Inbound Marketing

Content Audit

A content audit is the systematic process of collecting and evaluating every existing piece of content to decide what to keep, update, merge, or delete. It's the strategic habit of tidying what you already have before publishing anything new.

A content audit is the systematic process of collecting and evaluating every existing piece of content to decide what to keep, update, merge, or delete. It's the strategic habit of tidying what you already have before publishing anything new.

Why It Matters

Blog and website content inevitably ages. HubSpot research shows fewer than 15% of an average B2B blog's posts drive meaningful traffic; many are shallow pieces written in an easier competitive era or have gone stale, actively dragging down site quality. Since Google's 2024 Helpful Content Update, low-quality content hurts whole-site evaluation more than ever — making periodic content audits a must for both SEO and GEO.

Audit Steps

1. Inventory: Pull every post's URL, title, publish date, category, author, last-modified date, and target keyword into a spreadsheet or Airtable. Tools like Ahrefs, Semrush, and Screaming Frog can automate this.

2. Combine performance data: Attach Search Console impressions/clicks/avg position, GA4 time-on-page/conversion, and Ahrefs backlink count to each row.

3. Score quality: Rate each post against these criteria:

  • Match with search intent
  • Freshness of data, stats, examples
  • Structure (headings, scannability)
  • Internal link status
  • Author and source attribution

4. Decide the action: Label each post with one of:

  • Keep: Leave as is
  • Update: Refresh with new stats, examples, and internal links
  • Merge: Consolidate similar posts into one
  • Rewrite: Restart from structure
  • Delete/Redirect: Remove or 301-redirect

5. Execute and measure: Tackle the highest-priority posts first and measure performance changes 3–6 months later.

Judgment Criteria

Traffic + backlinks: Low traffic but strong backlinks? Update first — existing authority can rebound fast.
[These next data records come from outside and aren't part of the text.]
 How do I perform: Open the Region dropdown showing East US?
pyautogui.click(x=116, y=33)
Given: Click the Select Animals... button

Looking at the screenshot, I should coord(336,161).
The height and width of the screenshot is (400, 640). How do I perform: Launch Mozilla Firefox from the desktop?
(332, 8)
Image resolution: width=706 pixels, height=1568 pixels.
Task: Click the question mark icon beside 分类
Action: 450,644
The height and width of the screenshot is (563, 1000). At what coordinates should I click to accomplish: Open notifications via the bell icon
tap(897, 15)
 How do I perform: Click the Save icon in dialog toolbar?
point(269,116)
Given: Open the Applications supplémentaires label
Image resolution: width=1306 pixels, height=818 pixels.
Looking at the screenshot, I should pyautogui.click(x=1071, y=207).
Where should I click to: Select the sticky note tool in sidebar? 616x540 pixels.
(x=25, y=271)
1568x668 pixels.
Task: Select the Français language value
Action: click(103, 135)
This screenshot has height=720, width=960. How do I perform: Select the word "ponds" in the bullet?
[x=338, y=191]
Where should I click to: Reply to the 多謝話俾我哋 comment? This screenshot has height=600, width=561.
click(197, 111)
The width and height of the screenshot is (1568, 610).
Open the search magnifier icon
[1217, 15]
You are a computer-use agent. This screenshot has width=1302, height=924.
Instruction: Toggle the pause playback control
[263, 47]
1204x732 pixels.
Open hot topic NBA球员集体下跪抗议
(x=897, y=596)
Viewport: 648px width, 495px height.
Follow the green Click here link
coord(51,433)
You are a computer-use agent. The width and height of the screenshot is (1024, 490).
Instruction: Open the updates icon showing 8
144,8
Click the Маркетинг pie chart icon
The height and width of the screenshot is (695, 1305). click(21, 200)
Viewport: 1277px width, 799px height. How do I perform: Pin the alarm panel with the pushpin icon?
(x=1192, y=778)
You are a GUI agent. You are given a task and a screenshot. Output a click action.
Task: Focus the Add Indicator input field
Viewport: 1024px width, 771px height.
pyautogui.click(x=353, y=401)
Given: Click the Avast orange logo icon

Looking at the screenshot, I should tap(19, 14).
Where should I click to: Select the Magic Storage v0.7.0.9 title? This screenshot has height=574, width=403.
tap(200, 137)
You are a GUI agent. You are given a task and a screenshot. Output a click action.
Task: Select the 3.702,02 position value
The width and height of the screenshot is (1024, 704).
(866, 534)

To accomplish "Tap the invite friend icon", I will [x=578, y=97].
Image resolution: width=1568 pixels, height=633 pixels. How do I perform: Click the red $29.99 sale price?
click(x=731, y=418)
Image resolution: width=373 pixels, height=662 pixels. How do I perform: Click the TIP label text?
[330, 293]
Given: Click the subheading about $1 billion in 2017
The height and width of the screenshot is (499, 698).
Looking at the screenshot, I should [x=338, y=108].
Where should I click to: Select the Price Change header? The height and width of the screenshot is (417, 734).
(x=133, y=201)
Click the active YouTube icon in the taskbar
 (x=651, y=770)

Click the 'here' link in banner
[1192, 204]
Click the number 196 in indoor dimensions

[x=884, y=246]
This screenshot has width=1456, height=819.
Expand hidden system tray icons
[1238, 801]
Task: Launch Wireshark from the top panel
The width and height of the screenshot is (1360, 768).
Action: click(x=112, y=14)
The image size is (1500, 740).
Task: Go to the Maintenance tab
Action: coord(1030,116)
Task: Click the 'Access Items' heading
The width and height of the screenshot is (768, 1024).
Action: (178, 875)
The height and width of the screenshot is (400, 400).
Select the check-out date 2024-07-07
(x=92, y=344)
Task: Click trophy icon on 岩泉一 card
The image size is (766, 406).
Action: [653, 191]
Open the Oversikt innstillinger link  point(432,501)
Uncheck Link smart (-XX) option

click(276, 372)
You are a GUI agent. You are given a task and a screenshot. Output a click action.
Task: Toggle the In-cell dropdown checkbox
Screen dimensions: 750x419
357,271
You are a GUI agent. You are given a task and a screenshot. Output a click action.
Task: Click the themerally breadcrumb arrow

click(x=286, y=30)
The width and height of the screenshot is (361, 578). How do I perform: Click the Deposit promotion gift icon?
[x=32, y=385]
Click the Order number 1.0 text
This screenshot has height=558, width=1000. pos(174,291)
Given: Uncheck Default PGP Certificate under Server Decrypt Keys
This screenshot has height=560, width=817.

Traffic + conversion: Already earning traffic and conversions? Protect and reinforce. Core assets.

Zero traffic + zero backlinks + 2+ years old: Delete or merge candidate. These drag whole-site quality down.

High traffic + low quality: Refresh immediately — the riskiest assets. Competitors with better content will replace you fast.

Recommended Cadence

Small blogs (≤50 posts): Full audit annually plus quarterly spot checks.

Medium (≤200 posts): Full quarterly audits, monthly freshness checks on top performers.

Large (500+ posts): Always-on monitoring plus rolling audits by category (one per month).

Gotchas

Don't bulk-delete without expert review: Mass deletion can read as a site-structure change to Google and shake overall authority. Phased deletion and 301 redirects are safer.

Update dateModified: Refreshed posts should update dateModified and include "Last updated: YYYY-MM" in the body so Google and AI search pick up the freshness signal.

Reroute internal links: After merging or deleting, update internal links pointing to old URLs to prevent redirect chains.